> [Problem details]: Only the total should be returned: the number of lines in the data that hold the string "width".

> [Records to use]:
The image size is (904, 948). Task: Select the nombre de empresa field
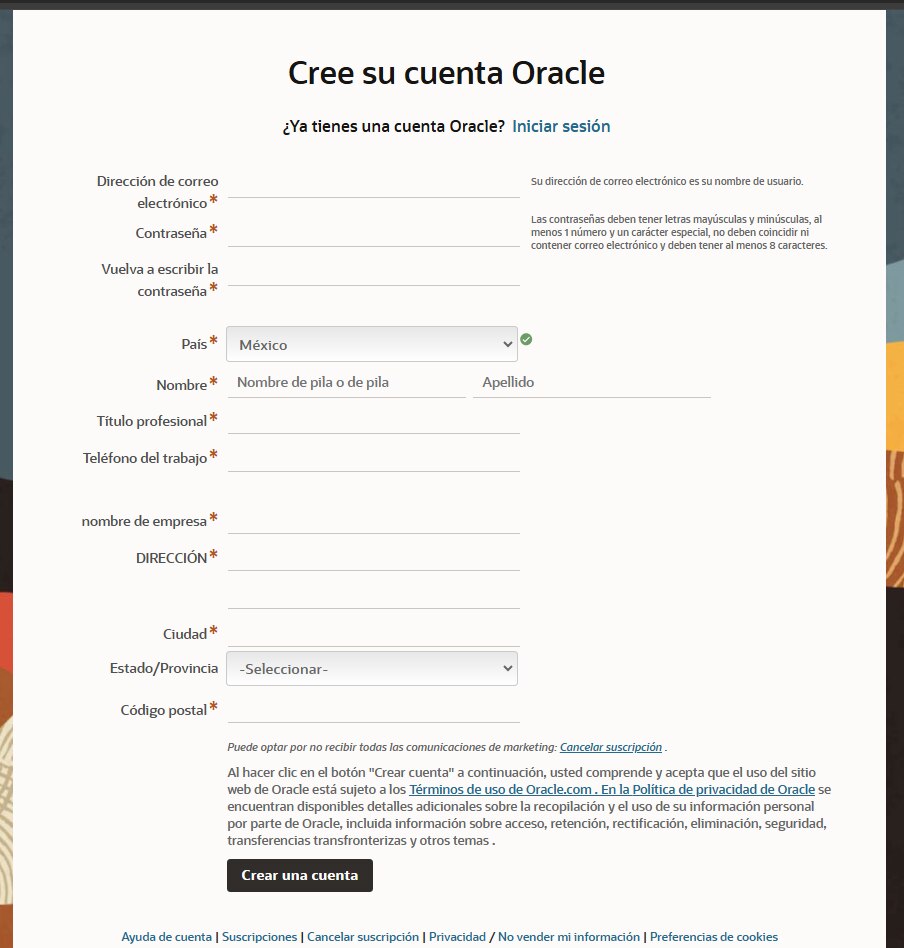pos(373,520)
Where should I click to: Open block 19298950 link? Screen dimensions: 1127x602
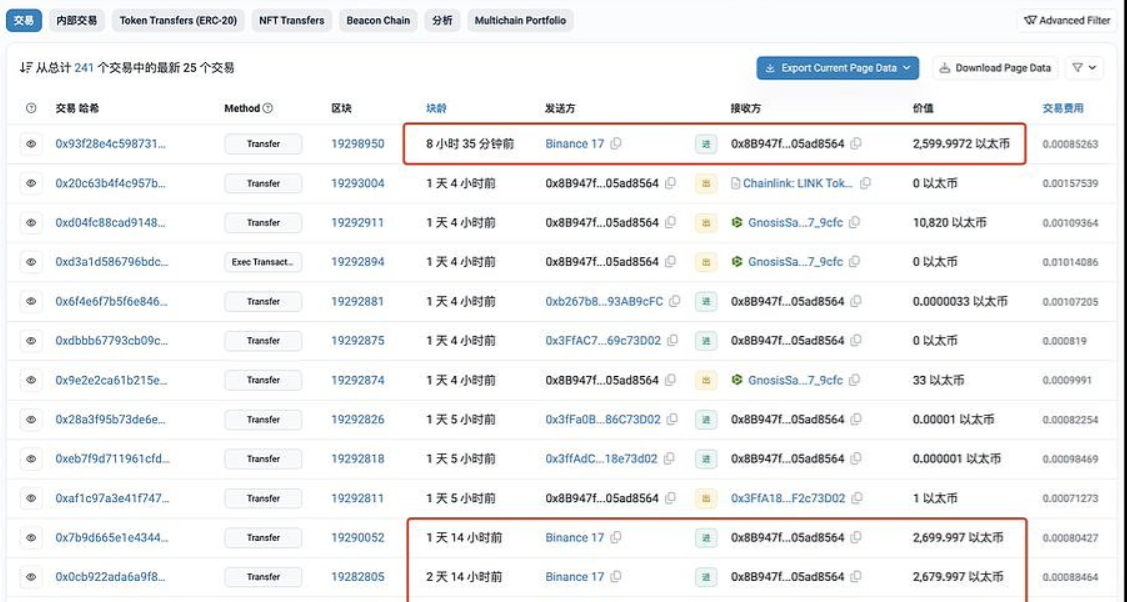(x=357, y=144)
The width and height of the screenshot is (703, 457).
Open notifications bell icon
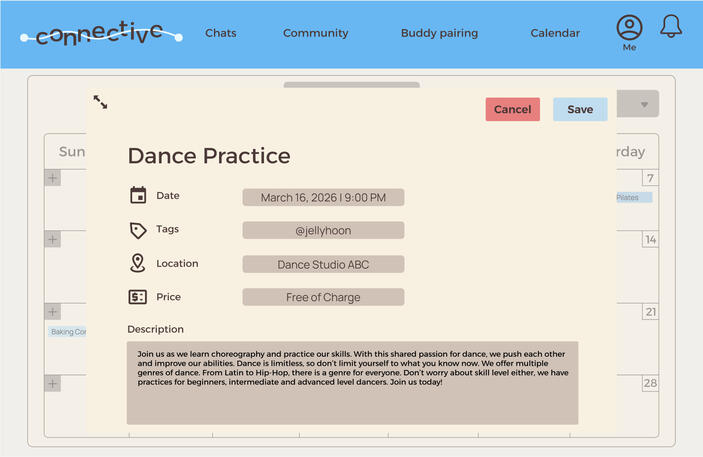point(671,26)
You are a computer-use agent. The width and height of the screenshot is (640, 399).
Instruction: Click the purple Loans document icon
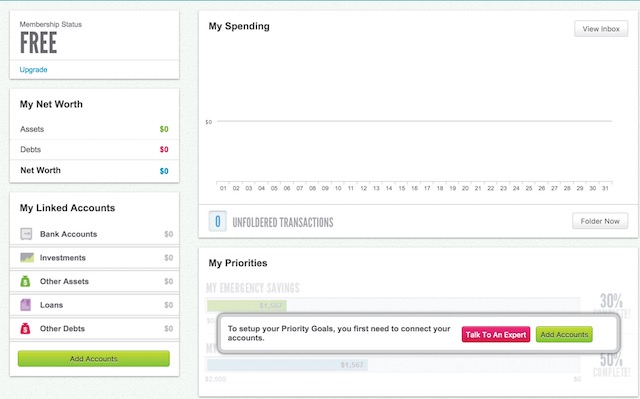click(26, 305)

---

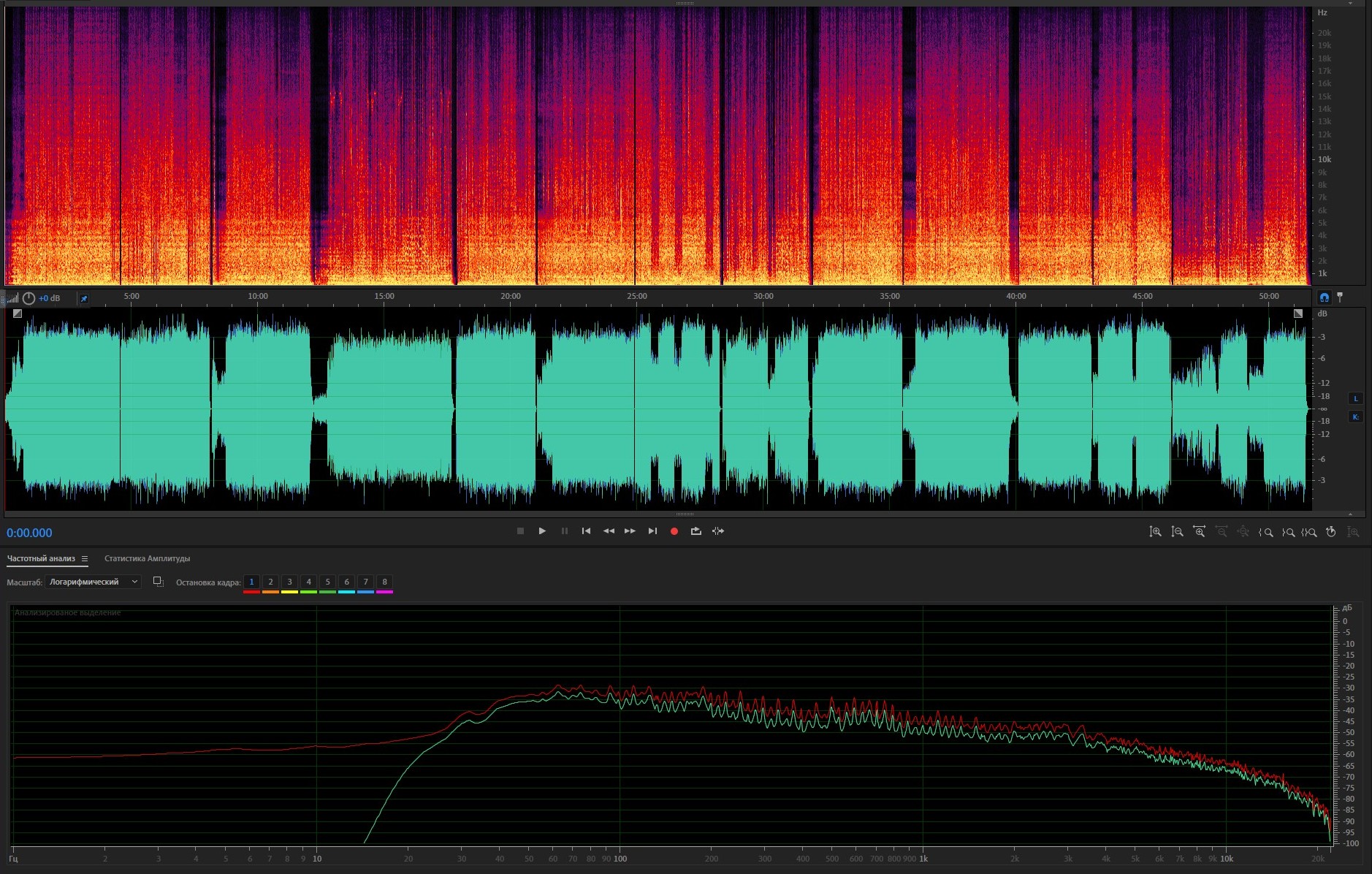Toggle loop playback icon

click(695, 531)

==

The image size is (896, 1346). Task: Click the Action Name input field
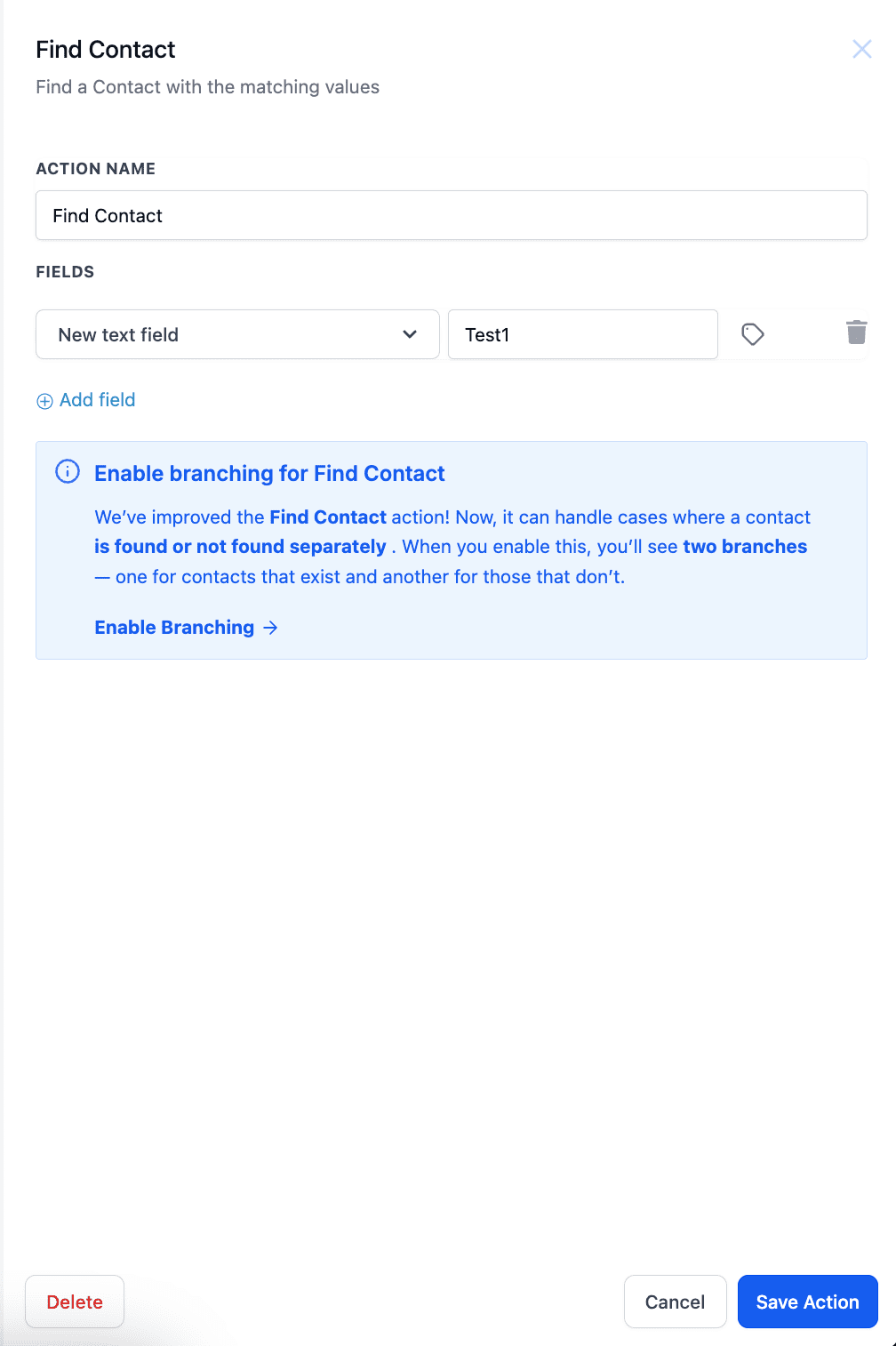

> [Response area]: 2